▶ 所给文段:

________________

题目描述
对于一棵二叉树,请设计一个算法,创建含有某一深度上所有结点的链表。
给定二叉树的根结点指针TreeNode* root,以及链表上结点的深度,请返回一个链表ListNode,代表该深度上所有结点的值,请按树上从左往右的顺序链接,保证深度不超过树的高度,树上结点的值为非负整数且不超过100000。
思路:书本150页。深度以及高度从1开始算,国外多从0开始计算。这里采用1.
方法1:深度优先搜索
代码如下:
import java.util.*;
/*
public class ListNode {
int val;
ListNode next = null;
ListNode(int val) {
this.val = val;
}
}*/
/*
public class TreeNode {
int val = 0;
TreeNode left = null;
TreeNode right = null;
public TreeNode(int val) {
this.val = val;
}
}*/
public class TreeLevel {
public ListNode getTreeLevel(TreeNode root, int dep) {
ArrayList<LinkedList<TreeNode>> lists= createLevelLinkedList(root);
LinkedList<TreeNode> list=lists.get(dep-1);
ListNode p=new ListNode(list.get(0).val);
ListNode q=p;
for(int i=1;i<list.size();i++){
p.next=new ListNode(list.get(i).val);
p=p.next;
}
return q;
}
void createLevelLinkedList(TreeNode root,ArrayList<LinkedList<TreeNode>>lists,int level){
if(root==null) return;
LinkedList<TreeNode> list=null;
if(lists.size()==level){
list=new LinkedList<TreeNode>();
lists.add(list);
}else{
list=lists.get(level);
}
list.add(root);
createLevelLinkedList(root.left,lists,level+1);
createLevelLinkedList(root.right,lists,level+1);
}
ArrayList<LinkedList<TreeNode>>createLevelLinkedList(TreeNode root){
ArrayList<LinkedList<TreeNode>> lists=new ArrayList<LinkedList<TreeNode>>();
createLevelLinkedList(root,lists,0);
return lists;
}
}
方法2:广度优先搜索
代码如下:
import java.util.*;
/*
public class ListNode {
int val;
ListNode next = null;
ListNode(int val) {
this.val = val;
}
}*/
/*
public class TreeNode {
int val = 0;
TreeNode left = null;
TreeNode right = null;
public TreeNode(int val) {
this.val = val;
}
}*/
public class TreeLevel {
public ListNode getTreeLevel(TreeNode root, int dep) {
ListNode ret=null;
if(root==null) return null;
ArrayList<LinkedList<TreeNode>> lists= createLevelLinkedList(root);
LinkedList<TreeNode>list=lists.get(dep-1);
ListNode head=new ListNode(list.get(0).val);
ListNode tmp=head;
for(int i=1;i<list.size();i++){
tmp.next=new ListNode(list.get(i).val);
tmp=tmp.next;
}
return head;
}
ArrayList<LinkedList<TreeNode>> createLevelLinkedList(TreeNode root){
ArrayList<LinkedList<TreeNode>> ret=new ArrayList<>();
LinkedList<TreeNode> cur=new LinkedList<>();
LinkedList<TreeNode> parent=new LinkedList<>();
cur.add(root);
ret.add(cur);
parent=cur;
while(parent.size()!=0){
cur=new LinkedList<>();
for(TreeNode node:parent){
if(node.left!=null)

________________

▶ 书面题目 a: 所给文段里,深度和高度从几开始算?

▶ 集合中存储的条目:
________________

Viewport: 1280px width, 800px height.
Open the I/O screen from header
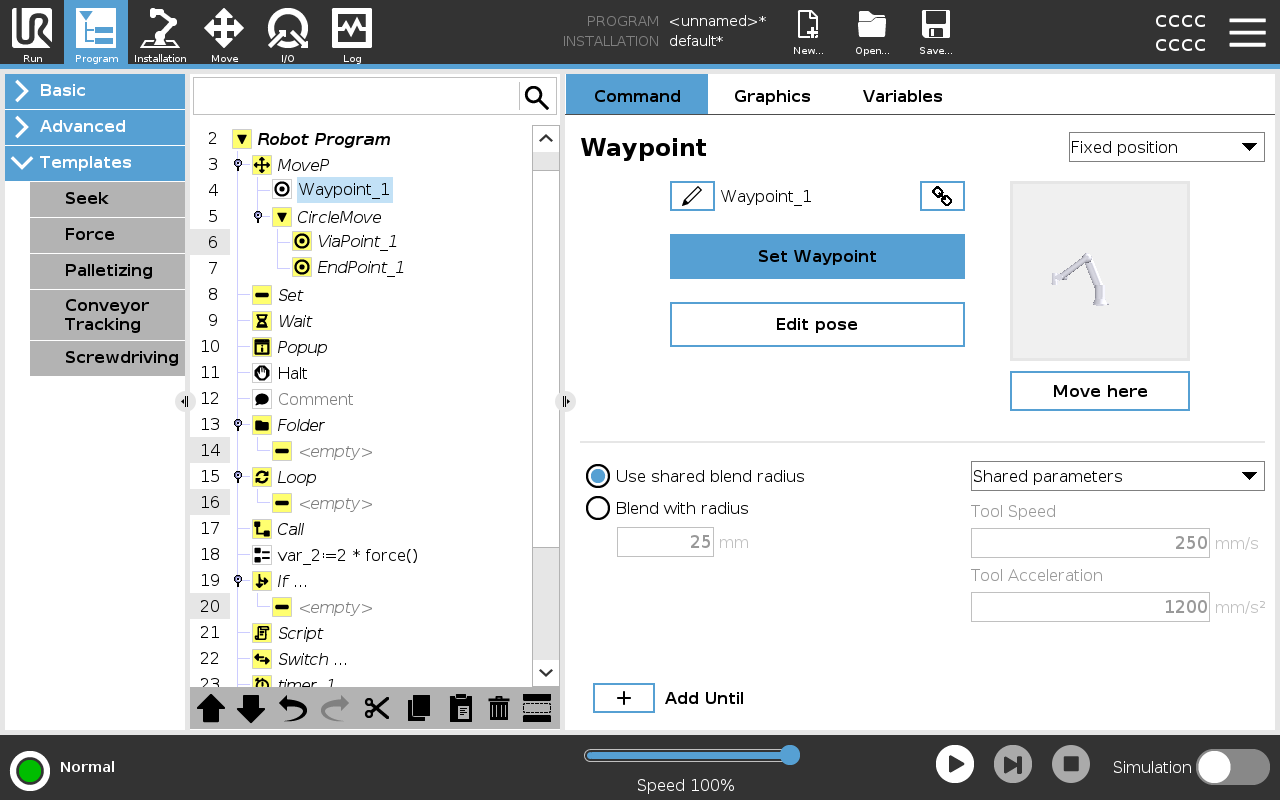pos(288,34)
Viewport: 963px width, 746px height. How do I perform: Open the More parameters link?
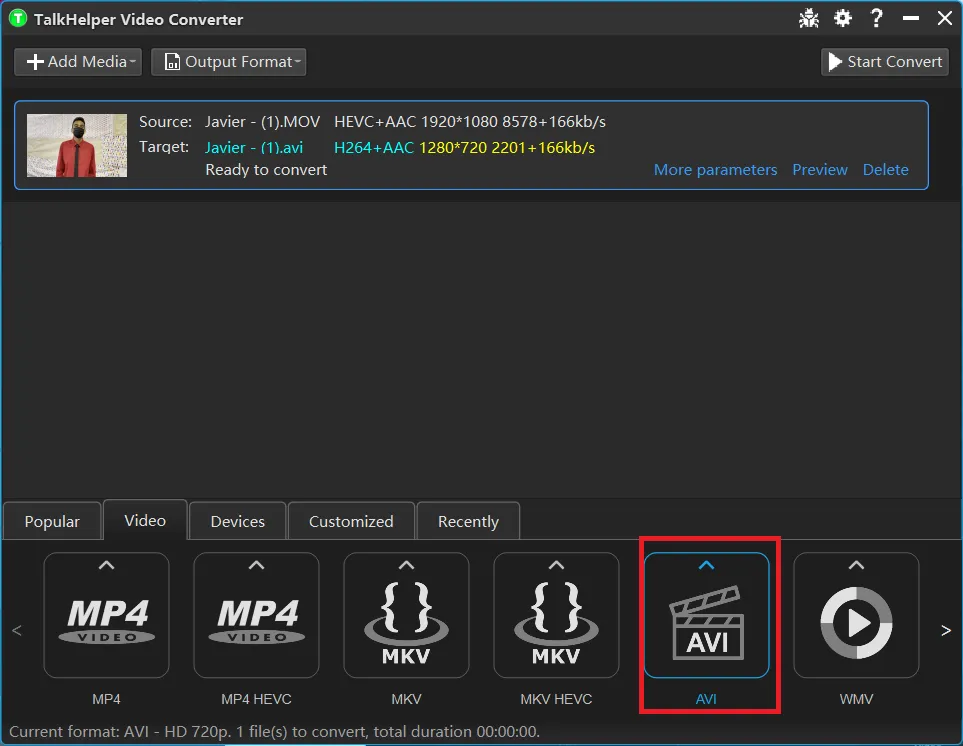715,170
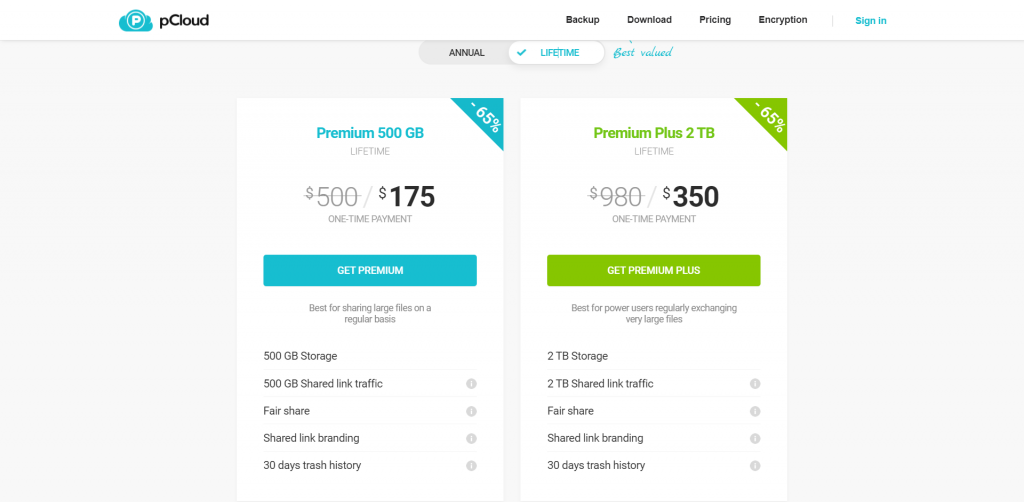The width and height of the screenshot is (1024, 502).
Task: Click info icon for 500 GB Shared link traffic
Action: tap(471, 384)
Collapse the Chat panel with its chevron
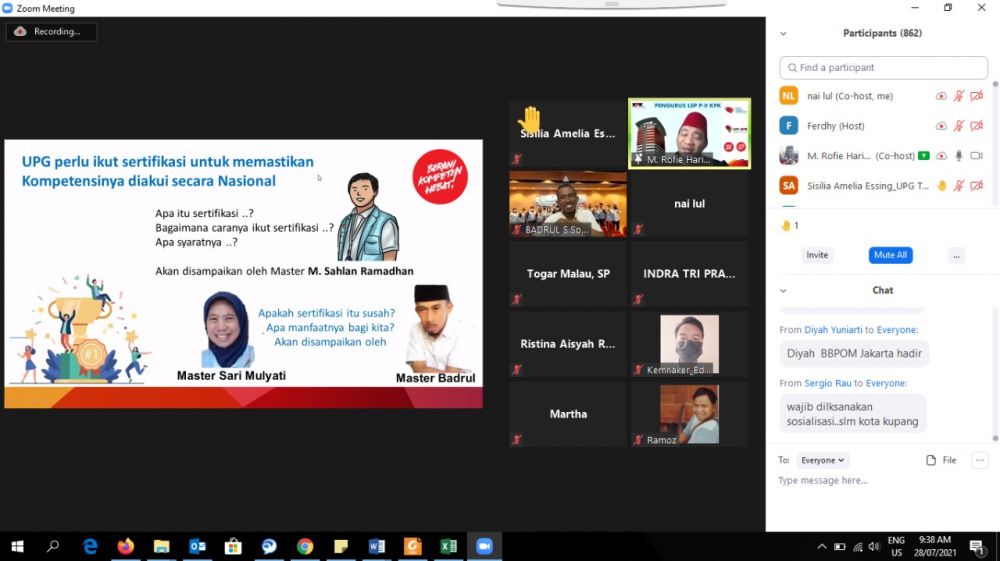Screen dimensions: 1000x561 (x=783, y=290)
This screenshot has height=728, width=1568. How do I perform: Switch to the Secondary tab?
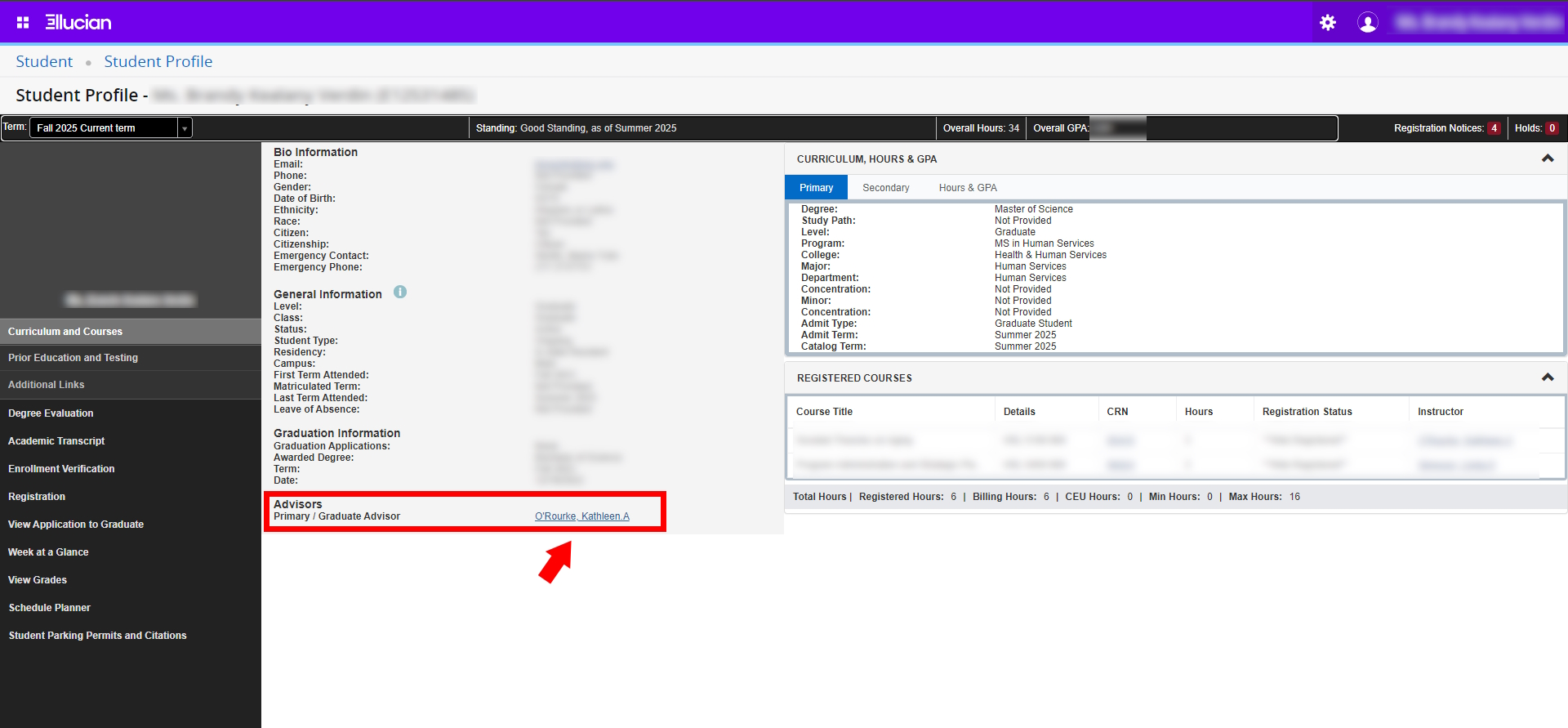pos(885,188)
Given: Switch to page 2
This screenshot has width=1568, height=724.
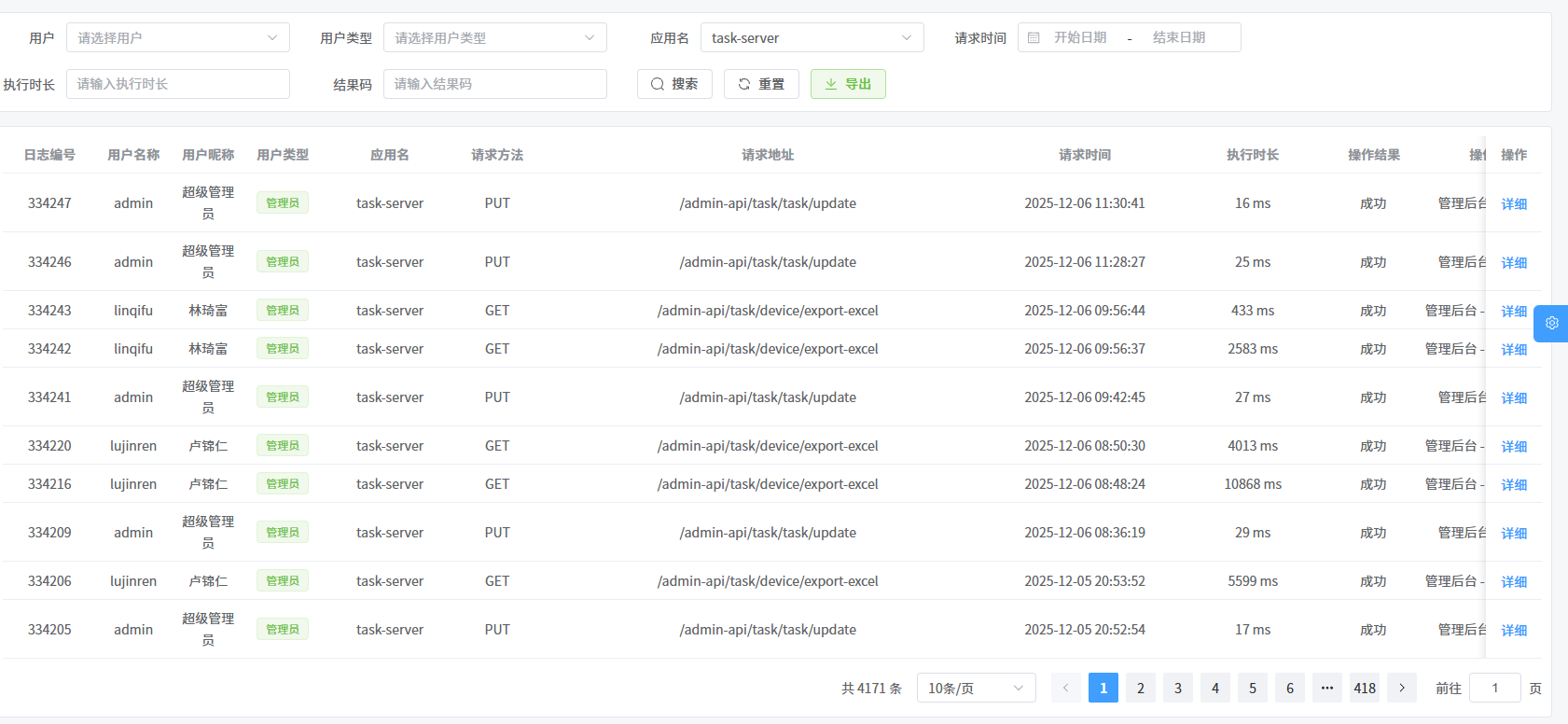Looking at the screenshot, I should (1140, 688).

________________

▶ 书面题目 b: 逐字输出上面记录中的每一行,答案里不要包含图片。

▶ 任务结果 a: 从1开始算。

▶ 任务结果 b:
Viewport: 1280px width, 800px height.
Open the I/O screen from header
pos(288,34)
Viewport: 963px width, 746px height. How do I perform: Open the More parameters link?
715,170
The width and height of the screenshot is (1024, 502).
Task: Click info icon for 500 GB Shared link traffic
Action: tap(471, 384)
Collapse the Chat panel with its chevron
Screen dimensions: 1000x561 (x=783, y=290)
This screenshot has height=728, width=1568. How do I perform: Switch to the Secondary tab?
pos(885,188)
Given: Switch to page 2
This screenshot has width=1568, height=724.
Looking at the screenshot, I should (1140, 688).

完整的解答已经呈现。